You’re greeted by loud and enthusiastic Japanese shouts the moment you enter the place! Part of the whole samurai theme – check out the lanterns and the elaborate artwork on the bowl. All because of the famous samurai called MUSASHI! Thumbs up, this is a rather cosy setting!
There’s a choice of white, orange and black broths.
White is the pork and chicken bone broth with bonito fish flakes, orange has spicy bean sauce, and black is flavoured with garlic and onion. Did someone say garlic? Boyfriend and I immediately set our sights on garlic!!
He got the ramen with KAKUNI, which is their famous PORK BELLY ($14.90). The ramen with cha shu costs $12.90. And it was quite worth it, the pork belly was soooo tasty and it kinda melted in my mouth. Great change from the lean and sometimes pretty boring chashu slices.

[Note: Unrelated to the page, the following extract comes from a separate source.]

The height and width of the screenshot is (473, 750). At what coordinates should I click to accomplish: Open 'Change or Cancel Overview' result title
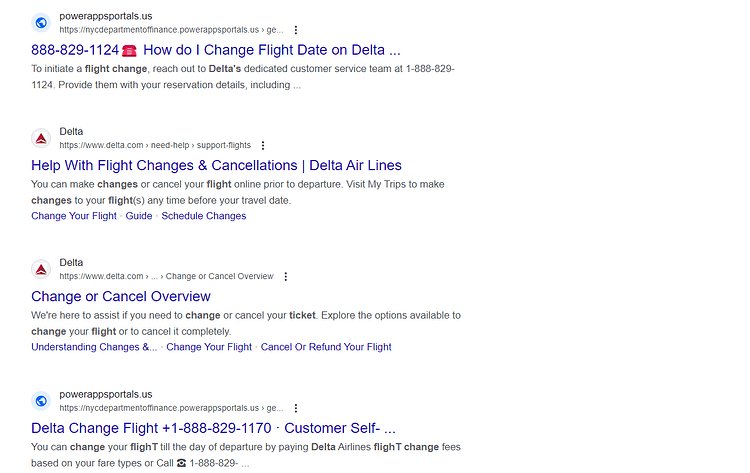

Egg wasn’t too good though, nearly a hard boiled egg. I liked the soup! A little bit smoky and a little bit woody. Subtle and not too strong. Also a good respite from my very salty tsukemen dip hahaha.
Since I love garlic just as much as the bf, I had to get the black broth for my tsukemen ($14.90). It’s quite cool how the dipping broth is different from the ramen soup! You would have thought they’d be the same. My dipping broth was a lottttt saltier than the soup, and honestly, I couldn’t taste much aside from the saltiness. Didn’t get as strong a taste of garlic/ onion as I was hoping for. Neither could I taste/ smell the fragrance of the pork bones. Maybe I’ll go back to try the white broth!
It’s impossible to ask me to slurp up the broth on its own, but it’s really fun pairing it with the noodles! Somehow the flavour comes through a little better, I tasted a bit more onions eating it this way. Your noodles also get soggy less quickly, which is great because soggy noodles at the bottom of the bowl are always a problem for me.
Noodles here are slightly chewier and thicker than Kyushu ramen, just so you know!
Overall a very interesting experience and I’ll be back to try the white ramen broth, tsukemen style!